Rien de tel qu’un bon Britney pour ambiancer le vestiaire et motiver les troupes avant une compétition. Tandis que d’une petite enceinte portative posée sur un banc résonne Oops !… I Did It Again, standard culte de l’égérie pop récemment émancipée, elles sont une dizaine à se harnacher de casques, genouillères, protège-poignets, protège-coudes et protège-dents, en reprenant en chœur le refrain.
Ambiance chaleureuse un samedi tout gris d’hiver dans un immense centre sportif du 15e arrondissement de Paris, à la lisière du périphérique. Ce qui surprend d’emblée, c’est la disparité des gabarits des joueuses qui composent l’équipe du Paris RollerGirls : des petites, des grandes, des fines, des plus charpentées.
Une mixité encouragée
Loin de l’uniformité physique que l’on observe souvent parmi les membres d’une même équipe sportive d’une discipline plus « classique » comme le volley, le handball ou le football féminin. Côté âge, aussi, la même disparité : elles ont entre la vingtaine et la petite quarantaine.
Ici, personne ne te juge jamais sur ton physique ni sur tes choix de vie, sur ce que tu es, ton orientation sexuelle.
Certaines arborent de très élaborés tatouages, parfois un piercing. « Tous les physiqyes sont les bienvenus dans le roller derby. Cela démontre qu’on n’a pas besoin d’un corps spécifique, comme dans certains sports ou l’on peut entendre : ‘Ce n’est pas pour toi’, explique Major Kusanakill (Anaïs), « head coach » de l’équipe, deux épaisses tresses blondes échappées de son casque.
« Cela n’a rien d’anodin, mais je me disais, avant de pratiquer ce sport, que le minishort, ce n’était pas pour moi.
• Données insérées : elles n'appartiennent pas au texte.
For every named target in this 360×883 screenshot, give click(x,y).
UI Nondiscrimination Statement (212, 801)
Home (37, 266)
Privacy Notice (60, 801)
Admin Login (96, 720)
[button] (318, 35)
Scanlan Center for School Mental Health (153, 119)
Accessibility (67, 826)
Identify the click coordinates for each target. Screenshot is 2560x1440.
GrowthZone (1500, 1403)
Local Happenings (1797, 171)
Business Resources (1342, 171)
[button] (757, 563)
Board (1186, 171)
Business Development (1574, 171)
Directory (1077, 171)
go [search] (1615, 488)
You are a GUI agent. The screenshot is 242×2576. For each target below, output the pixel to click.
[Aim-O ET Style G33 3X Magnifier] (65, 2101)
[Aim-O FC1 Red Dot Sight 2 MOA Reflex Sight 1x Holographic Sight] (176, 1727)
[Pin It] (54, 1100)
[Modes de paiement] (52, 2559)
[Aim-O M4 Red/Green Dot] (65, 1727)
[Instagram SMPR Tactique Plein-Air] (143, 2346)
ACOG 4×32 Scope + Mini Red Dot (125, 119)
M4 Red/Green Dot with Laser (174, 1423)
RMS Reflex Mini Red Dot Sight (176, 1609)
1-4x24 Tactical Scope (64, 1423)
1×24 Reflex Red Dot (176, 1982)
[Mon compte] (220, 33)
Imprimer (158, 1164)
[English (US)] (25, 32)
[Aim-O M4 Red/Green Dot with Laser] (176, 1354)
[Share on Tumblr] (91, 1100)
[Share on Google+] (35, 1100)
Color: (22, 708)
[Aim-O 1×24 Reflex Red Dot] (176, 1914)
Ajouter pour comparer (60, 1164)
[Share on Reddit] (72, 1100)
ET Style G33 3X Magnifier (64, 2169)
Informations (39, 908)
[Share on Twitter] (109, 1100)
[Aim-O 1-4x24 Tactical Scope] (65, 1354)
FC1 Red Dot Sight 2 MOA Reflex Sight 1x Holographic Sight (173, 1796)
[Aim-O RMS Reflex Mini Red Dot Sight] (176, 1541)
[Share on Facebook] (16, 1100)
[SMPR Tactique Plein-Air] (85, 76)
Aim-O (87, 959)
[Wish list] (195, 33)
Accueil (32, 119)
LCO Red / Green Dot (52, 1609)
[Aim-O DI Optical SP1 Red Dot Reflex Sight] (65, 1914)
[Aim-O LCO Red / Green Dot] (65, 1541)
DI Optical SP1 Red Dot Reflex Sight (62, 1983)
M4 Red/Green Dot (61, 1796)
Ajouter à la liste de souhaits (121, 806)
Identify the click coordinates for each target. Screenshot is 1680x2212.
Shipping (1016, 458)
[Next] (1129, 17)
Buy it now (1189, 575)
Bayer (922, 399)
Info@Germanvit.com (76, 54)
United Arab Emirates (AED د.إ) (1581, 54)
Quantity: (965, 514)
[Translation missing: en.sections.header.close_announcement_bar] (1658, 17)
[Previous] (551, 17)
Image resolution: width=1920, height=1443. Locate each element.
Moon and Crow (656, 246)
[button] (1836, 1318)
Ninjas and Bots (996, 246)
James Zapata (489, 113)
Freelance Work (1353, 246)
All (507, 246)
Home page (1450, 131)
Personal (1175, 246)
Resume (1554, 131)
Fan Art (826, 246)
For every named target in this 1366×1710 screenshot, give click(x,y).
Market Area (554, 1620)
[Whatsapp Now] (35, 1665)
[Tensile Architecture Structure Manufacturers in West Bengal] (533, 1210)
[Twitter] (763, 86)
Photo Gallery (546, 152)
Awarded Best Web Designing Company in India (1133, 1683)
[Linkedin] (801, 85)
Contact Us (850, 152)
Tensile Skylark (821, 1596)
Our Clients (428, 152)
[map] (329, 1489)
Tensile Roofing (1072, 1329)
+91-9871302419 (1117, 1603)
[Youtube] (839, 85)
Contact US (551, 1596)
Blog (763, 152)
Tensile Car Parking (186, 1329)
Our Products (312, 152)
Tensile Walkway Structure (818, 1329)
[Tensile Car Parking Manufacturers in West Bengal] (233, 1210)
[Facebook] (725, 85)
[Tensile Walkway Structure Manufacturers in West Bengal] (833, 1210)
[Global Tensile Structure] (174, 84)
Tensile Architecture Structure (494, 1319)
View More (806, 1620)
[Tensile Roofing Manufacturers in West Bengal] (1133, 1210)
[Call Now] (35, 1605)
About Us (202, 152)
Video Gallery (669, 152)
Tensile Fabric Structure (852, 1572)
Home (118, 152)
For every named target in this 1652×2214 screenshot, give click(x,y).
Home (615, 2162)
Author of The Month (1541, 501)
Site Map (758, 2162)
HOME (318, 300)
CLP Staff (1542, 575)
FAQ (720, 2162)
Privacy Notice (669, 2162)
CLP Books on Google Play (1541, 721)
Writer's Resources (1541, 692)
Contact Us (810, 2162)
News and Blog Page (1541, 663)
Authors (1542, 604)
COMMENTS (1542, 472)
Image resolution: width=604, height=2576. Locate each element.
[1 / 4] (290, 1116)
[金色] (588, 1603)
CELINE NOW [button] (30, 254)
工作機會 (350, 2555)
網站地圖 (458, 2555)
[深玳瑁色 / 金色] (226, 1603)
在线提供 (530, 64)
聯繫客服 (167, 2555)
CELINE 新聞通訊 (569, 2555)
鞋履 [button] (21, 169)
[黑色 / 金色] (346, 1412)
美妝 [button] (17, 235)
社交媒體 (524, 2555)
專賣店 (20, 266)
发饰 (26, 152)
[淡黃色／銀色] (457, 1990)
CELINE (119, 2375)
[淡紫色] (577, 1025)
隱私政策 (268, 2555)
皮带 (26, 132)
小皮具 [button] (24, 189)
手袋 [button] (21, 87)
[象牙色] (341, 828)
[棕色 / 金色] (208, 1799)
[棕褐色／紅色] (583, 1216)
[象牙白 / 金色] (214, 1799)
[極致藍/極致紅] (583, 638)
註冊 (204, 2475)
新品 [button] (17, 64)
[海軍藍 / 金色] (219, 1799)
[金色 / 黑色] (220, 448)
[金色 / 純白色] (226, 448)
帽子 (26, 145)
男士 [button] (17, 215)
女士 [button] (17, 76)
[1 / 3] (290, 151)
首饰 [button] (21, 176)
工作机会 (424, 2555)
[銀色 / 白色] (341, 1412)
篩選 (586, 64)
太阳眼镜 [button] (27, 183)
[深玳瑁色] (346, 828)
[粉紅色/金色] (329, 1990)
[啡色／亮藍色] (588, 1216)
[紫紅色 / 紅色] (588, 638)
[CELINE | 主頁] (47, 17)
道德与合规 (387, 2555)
Ici, personne ne te juge jamais sur ton physique ni sur tes choix de vie, sur ce que tu es, ton orientation sexuelle. Tu intègres une communauté, une famille. Sans aucun regard discriminant. » Ses coéquipières l’approuvent.
« Seul compte ton jeu, ce que tu apportes au collectif, souligne une petite brune, mini-gabarit avec une sage coupe au carré. Aucune importance si tu n’es pas athlétique, si tu as des kilos en trop ou en moins, ou que tu sois faite comme ceci ou comme cela. »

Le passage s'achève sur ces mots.